Aber zurück zum Programm. Am Freitag ging das Festival erst richtig in die Vollen, die Clubs in der Schanze waren mit von der Partie, wie auch das Konzertschiff "Frau Hedi", welches Künstler und Publikum für eine Konzertlänge durch den Hamburger Hafen schippert. Zunächst stand wieder der Reeperbahn Campus auf der Tagesordnung, wo eine tatsächlich interessante Podiumsdiskussion zum Thema "The geeks will kill creativity" statt fand. Nach ein wenig Window-Shopping folgte wieder das tägliche Date mit Ray Cokes. Gelöster, aufgedrehter und hektischer führte er durch seine Reeperbahn-Revue, lieferte sich filmreife Dialoge mit den großartigen COSMO JARVIS und BALTHAZAR, THE LAST CALL und STORNOWAY komplettierten die feucht-fröhliche Talk-/Unplugged-Musik-Runde.
Zum Start in den Konzertabend ging es ins Knust zu DOTA UND DIE STADTPIRATEN, welche mir schon mehrmals wärmstens ans Herz gelegt wurden. Es wurde viel getanzt, trotzdem kommt diese Band bei mir nicht über den Status schrecklich netter und lieber Studentenmusik hinaus. Irgendwas zwischen Juli, einer beliebigen Skaband und einem Poetry Slam. Lange mitmachen musste ich das glücklicherweise nicht, denn einen Steinwurf weiter spielten ADOLAR im grünen Jäger, die ich nun zufälligerweise schon zum dritten Mal sehen durfte.

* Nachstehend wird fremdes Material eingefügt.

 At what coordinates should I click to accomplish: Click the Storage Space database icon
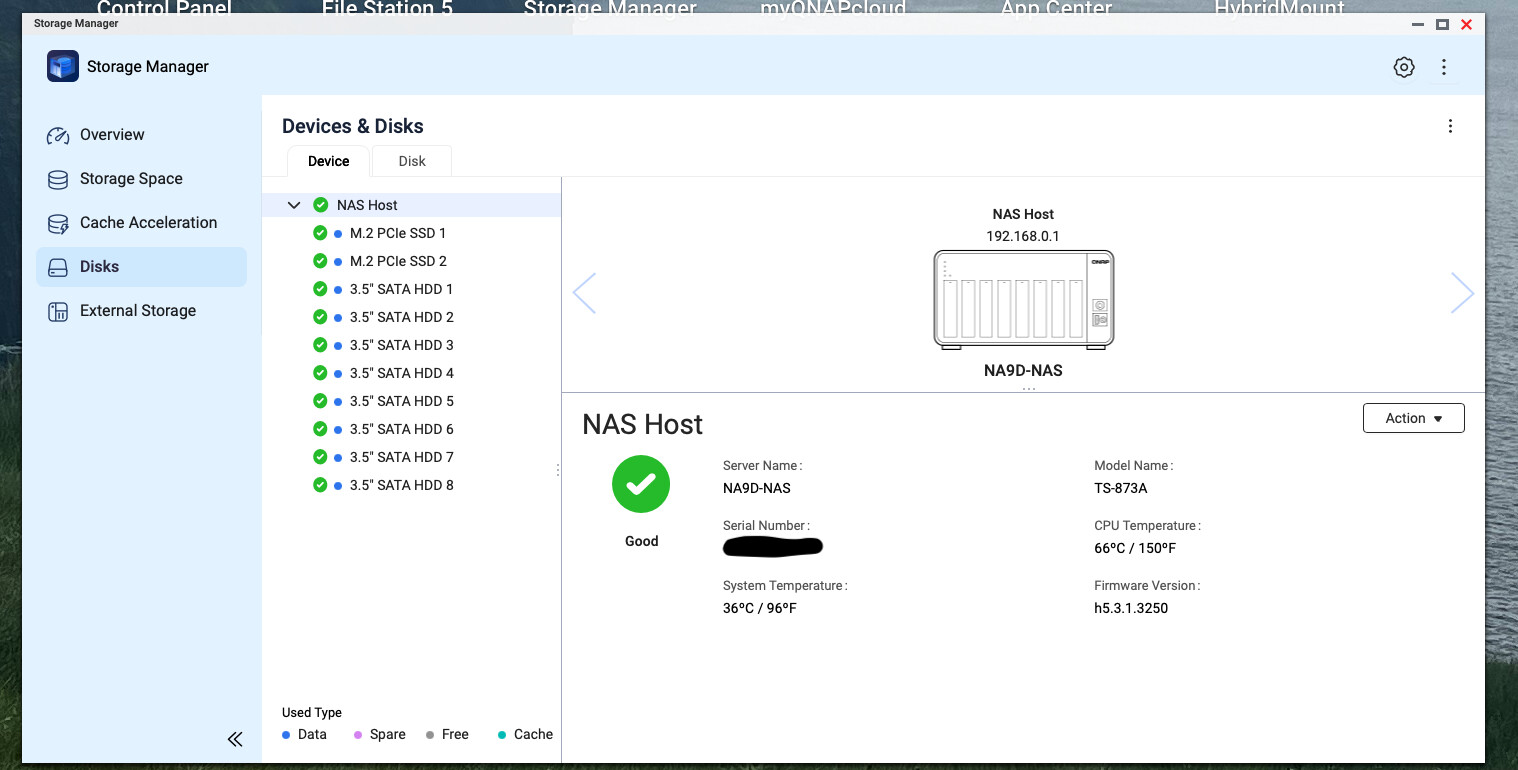[58, 179]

Diesmal habe ich endgültig mein Herz verloren. Die nerdigen Buben aus Leipzig spielten wieder ihre dreckige Vision von Emorock herunter, was mich immer an die Desaparecidos, das geniale Ex-Seitenprojekt von Conor Oberst erinnert. Leidenschaftlich, laut und schnell.
Danach wurde es wirr. Einer meiner wenigen Pflichttermine am Wochenende, WOLF PARADE im Docks, stand vor der Tür. Aus Angst vor drohender Überfüllung stand ich schon extra früh in der Halle, schöpfte aber schon bald den Verdacht, dass hier etwas nicht stimmen könnte. Publikum wie Roadies waren durch die Bank 45+, worüber ich mich zunächst sehr freute (angenehmes Konzertpublikum). Die Bühne betrat dann allerdings ein gewisser EDWYN COLLINS, der zähen Golfclub-Rock spielte. Auf dem Weg nach draußen fanden sich eine Menge frustrierter Gesichter, WOLF PARADE hatten aus welchen Gründen auch immer schon zwei Stunden vorher gespielt. Weiter in die Prinzenbar ums Eck, sich zu STILL FLYIN's Vibraphon-Indierock den Frust aus den Beinen tanzen. Funktionierte ausgezeichnet.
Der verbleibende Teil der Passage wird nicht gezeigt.